La Pizzería Pati de la Creu, situada en la legendaria plaza de la Creu en Baix la Mar, fue un punto de encuentro hasta bien entrado el siglo actual. Este local simbolizaba el ambiente bohemio y acogedor del distrito marinero en los años noventa. El edificio, que incluye el restaurante en la planta baja y una vivienda en la superior, con 185 m2, está a la venta por 595.000 euros. Su portal de piedra data de mediados del siglo XVII, de la época de Felipe IV, y es característico de los barrios históricos de Dénia.
El Miguel Juan, considerado el segundo bar más antiguo de Dénia, fundado entre 1929 y 1933, ha tenido una trayectoria tumultuosa en los últimos años. Tras un cierre en 2022 y una reapertura en marzo de 2023 con un nuevo propietario que buscaba conservar su identidad gastronómica, el local cerró de nuevo en febrero de 2026 por vacaciones y una reforma sin fecha de finalización. Desde entonces, no ha vuelto a abrir, y su situación actual está marcada por la incertidumbre.
El Mirall, otro restaurante emblemático, se ha trasladado a la calle Rap en Les Marines este pasado marzo. Sin embargo, el edificio que ocupaba anteriormente en el Paseo de El Raset, una de las fachadas marítimas más visibles de Baix la Mar, ha quedado abandonado. Este inmueble, que podría datar del siglo XVIII o XIX, cargaba con una gran identidad y ahora se desconoce qué destino tendrá.

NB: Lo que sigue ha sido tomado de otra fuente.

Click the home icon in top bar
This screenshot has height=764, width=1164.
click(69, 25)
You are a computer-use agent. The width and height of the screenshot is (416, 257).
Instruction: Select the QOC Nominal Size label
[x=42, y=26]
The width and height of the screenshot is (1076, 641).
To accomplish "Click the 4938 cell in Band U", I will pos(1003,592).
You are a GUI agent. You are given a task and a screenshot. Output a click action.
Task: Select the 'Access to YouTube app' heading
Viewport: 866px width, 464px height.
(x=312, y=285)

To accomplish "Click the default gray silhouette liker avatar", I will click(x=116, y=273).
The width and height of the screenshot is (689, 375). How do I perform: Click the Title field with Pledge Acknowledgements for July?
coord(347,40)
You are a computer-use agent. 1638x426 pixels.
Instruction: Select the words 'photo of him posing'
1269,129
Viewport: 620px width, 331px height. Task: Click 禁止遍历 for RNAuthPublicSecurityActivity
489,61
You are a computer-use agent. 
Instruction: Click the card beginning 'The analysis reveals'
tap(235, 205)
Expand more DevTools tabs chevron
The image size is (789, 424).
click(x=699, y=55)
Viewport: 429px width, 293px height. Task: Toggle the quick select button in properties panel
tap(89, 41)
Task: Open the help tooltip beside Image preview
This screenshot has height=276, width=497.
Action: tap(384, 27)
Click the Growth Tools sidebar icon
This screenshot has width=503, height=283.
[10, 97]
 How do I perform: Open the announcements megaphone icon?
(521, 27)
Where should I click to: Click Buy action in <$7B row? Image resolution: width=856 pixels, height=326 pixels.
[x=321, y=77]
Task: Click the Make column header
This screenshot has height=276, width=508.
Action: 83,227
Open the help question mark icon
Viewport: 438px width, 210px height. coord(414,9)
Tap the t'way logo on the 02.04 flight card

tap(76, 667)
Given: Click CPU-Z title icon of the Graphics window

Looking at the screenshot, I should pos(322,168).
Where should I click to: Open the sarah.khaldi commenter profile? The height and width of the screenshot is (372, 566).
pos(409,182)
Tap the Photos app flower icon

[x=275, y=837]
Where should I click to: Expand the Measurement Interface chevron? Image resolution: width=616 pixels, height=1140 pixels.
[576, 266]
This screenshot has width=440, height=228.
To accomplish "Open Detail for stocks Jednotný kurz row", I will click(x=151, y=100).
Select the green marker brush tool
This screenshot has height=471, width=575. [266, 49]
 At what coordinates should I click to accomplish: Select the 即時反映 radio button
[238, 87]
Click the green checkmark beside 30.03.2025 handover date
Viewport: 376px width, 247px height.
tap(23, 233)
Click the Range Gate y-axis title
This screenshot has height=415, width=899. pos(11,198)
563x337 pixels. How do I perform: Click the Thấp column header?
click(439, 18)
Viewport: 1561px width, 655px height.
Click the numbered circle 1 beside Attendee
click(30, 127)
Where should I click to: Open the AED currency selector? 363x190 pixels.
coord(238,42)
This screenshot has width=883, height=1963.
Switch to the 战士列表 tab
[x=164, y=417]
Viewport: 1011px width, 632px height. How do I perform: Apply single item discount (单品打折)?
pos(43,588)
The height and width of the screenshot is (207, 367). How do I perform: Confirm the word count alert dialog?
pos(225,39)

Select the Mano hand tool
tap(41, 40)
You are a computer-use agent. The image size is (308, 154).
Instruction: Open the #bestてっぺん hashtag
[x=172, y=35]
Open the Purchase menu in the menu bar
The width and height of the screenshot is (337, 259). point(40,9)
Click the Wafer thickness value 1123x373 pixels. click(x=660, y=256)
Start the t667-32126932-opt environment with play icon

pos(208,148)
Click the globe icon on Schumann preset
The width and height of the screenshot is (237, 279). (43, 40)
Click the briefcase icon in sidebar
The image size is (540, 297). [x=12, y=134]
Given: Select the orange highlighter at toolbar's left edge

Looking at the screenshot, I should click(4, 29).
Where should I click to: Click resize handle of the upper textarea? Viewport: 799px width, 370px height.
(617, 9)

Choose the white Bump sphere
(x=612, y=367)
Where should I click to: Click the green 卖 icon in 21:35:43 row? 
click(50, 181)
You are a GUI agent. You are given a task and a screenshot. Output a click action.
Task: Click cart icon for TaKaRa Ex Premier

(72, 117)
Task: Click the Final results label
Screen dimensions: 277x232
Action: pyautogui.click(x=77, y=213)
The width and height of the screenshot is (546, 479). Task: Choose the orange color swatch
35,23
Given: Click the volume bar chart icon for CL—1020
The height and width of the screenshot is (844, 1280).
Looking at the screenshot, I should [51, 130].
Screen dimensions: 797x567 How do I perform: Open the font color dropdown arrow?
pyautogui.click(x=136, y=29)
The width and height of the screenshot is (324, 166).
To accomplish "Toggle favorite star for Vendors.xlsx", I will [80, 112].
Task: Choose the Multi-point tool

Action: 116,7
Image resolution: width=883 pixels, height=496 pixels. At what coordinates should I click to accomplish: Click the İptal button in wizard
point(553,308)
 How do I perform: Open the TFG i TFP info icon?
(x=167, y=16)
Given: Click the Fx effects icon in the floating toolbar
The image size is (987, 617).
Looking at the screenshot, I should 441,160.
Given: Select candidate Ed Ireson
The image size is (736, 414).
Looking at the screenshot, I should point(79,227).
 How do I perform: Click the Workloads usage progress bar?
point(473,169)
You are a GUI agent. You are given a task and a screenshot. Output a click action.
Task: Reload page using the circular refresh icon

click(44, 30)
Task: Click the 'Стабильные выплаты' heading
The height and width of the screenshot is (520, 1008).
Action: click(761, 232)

Finalmente, El Comercio, fundado en 1888 como uno de los primeros hoteles de Dénia, cerró sus puertas en octubre de 2021. Aunque un grupo de empresarios lo compró en enero de 2019 con la intención de reconvertirlo en hotel y mantener el restaurante, no se ha sabido nada más. Este edificio, que alojó a figuras como Manuel Azaña y los hijos de Vicente Blasco Ibáñez, sufrió un primer cierre en 1981 y ahora su preservación está en debate, ya que solo se debe mantener la fachada y la cubierta, poniendo en riesgo elementos de valor histórico.